I think what I love in literature is different from what she loves in literature, so it is more that her book is not a match for my reading tastes. This is western through and through, although the setting is more modern than many westerns. Set in Utah, in a landscape open and bleak enough that it is easy to imagine lawlessness. The characters are young, tough, and have to be wiling to risk everything to survive; there is still an underlying sense that they might not. The stakes are high.

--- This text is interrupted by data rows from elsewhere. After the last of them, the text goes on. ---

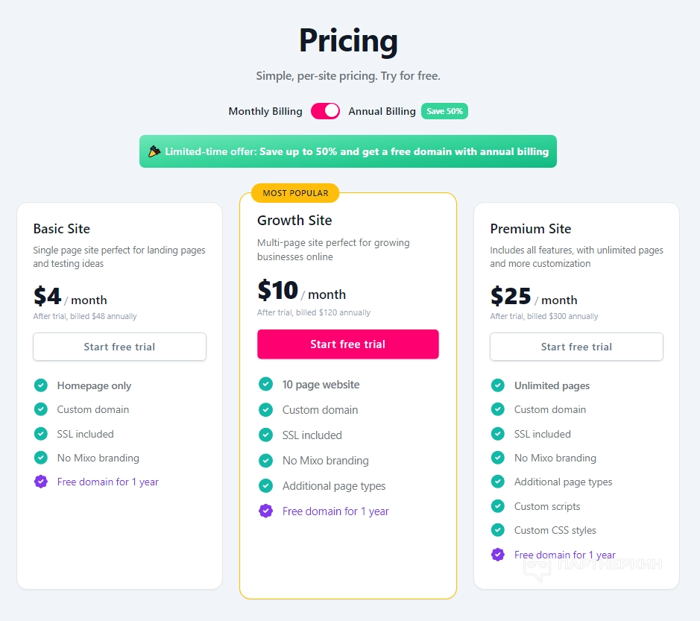Click the purple badge icon in Growth Site
Viewport: 700px width, 621px height.
coord(265,511)
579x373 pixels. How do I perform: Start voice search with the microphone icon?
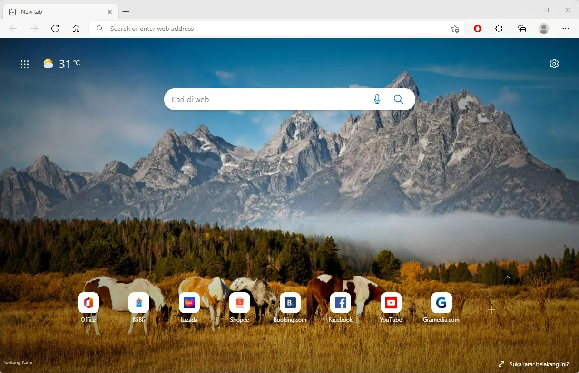click(377, 99)
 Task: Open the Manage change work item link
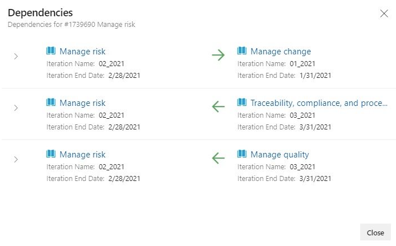click(281, 52)
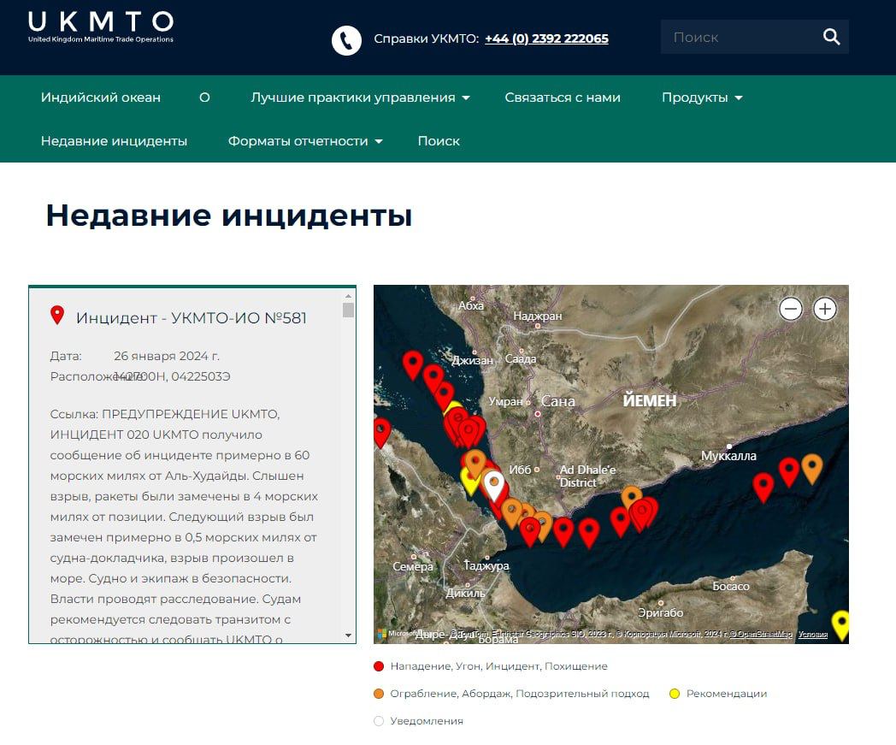The width and height of the screenshot is (896, 745).
Task: Toggle the red attack/hijack legend marker
Action: pos(379,666)
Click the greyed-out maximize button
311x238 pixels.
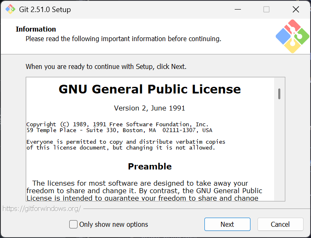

I really connected to the story in the beginning, where the twins who are barely scraping by on the family ranch without their parents, and their cattle have been killed. They discover a girl who is the shooter, take her hostage, she escapes, and shenanigans ensue. This is also where I found myself disconnecting from the story, which seemed to turn into a series of shootups and drug dealings and bodily injury. It was hard to tell which moment was the most climactic moment. It felt like an action film, where the whole point is the explosions and fight sequences - these are the movies I never watch. So as you can see, this just isn't the book for me. I wanted to go back to the sad family story, and the twins survival, but more in the emotional longterm sense, less in the immediate gunslinger sense.

I do love that we are seeing this new wave of westerns, from the alternate hippos of Sarah Gailey to the historical explorations of Carys Davies to the brutal setting of Western Australia in Tim Winton's work. I feel like readers who hook into this movement will also enjoy this book.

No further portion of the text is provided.